So remember how I said I’m injury-prone? Yeah this girl is currently out of order with a very bruised knee and a sprained ankle struggling to co-operate when walking. So much for monday-intervals and wednesday-legday. Or cardio in general.
I am really annoyed with myself for opening up an old injury (again), and even more annoyed for missing out on my daily workouts. Not really being able to move anywhere but between the couch and the kitchen has left me dying to exercise, but I am trying to be patient (not my strongest feature) and listen to my body.
After all my attempts to rest, ice, compress and elevate, I had to suck it up and go see my physio and instead of feeling sorry for me, he laughed and hooked me to an ice-machine of some kind. Anyway, my ankle will be fine eventually, I just have to ignore the pain and keep on going.

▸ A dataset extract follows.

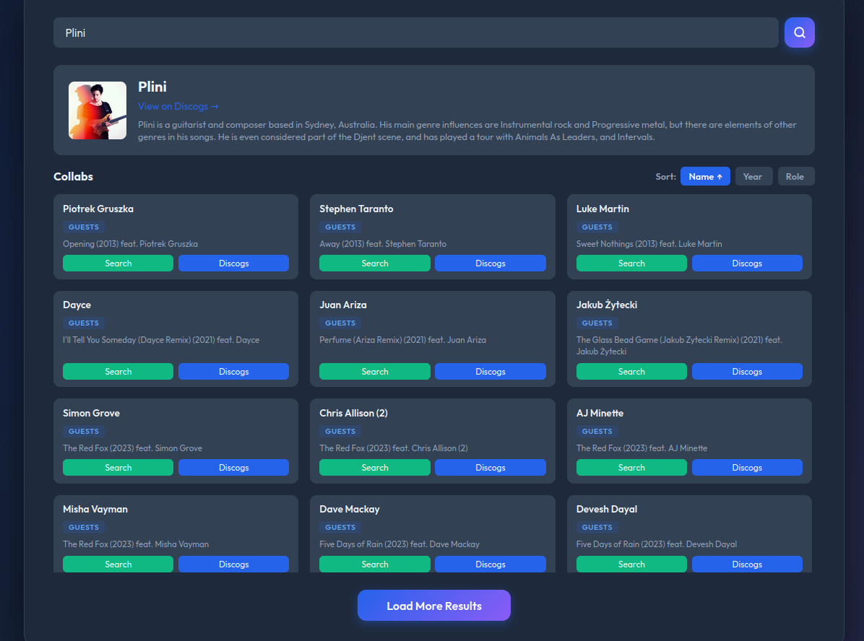Click the Plini artist photo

An injured lower body does, however, not mean that I can’t use my upper body, so I’ve had help to reschedule my workouts and will hopefully be gaining some more muscle (aaaabs) and get one step closer to my ultimate goal; chin ups. We find a way to work around things, right?
Good thing I’ve injured myself like this numerous times and good thing my dad has taught me how to bandage the ankle enough to almost move normally. Okay, limping is probably not considered moving normally but you know, it works. This silly injury will set me back about 4-6 weeks, and I know I tell you to only do what makes you happy – but in this case being able to exercise in any kind of way will make me happy, so I will even include bicep curls in my program (my one enemy in the gym).
I am also still sick and cannot really taste any of the food I’m eating, so I’m pretty much eating soup and fruit every day. HOW EXCITING. No actually, it’s delicious, I just can’t taste the flavors.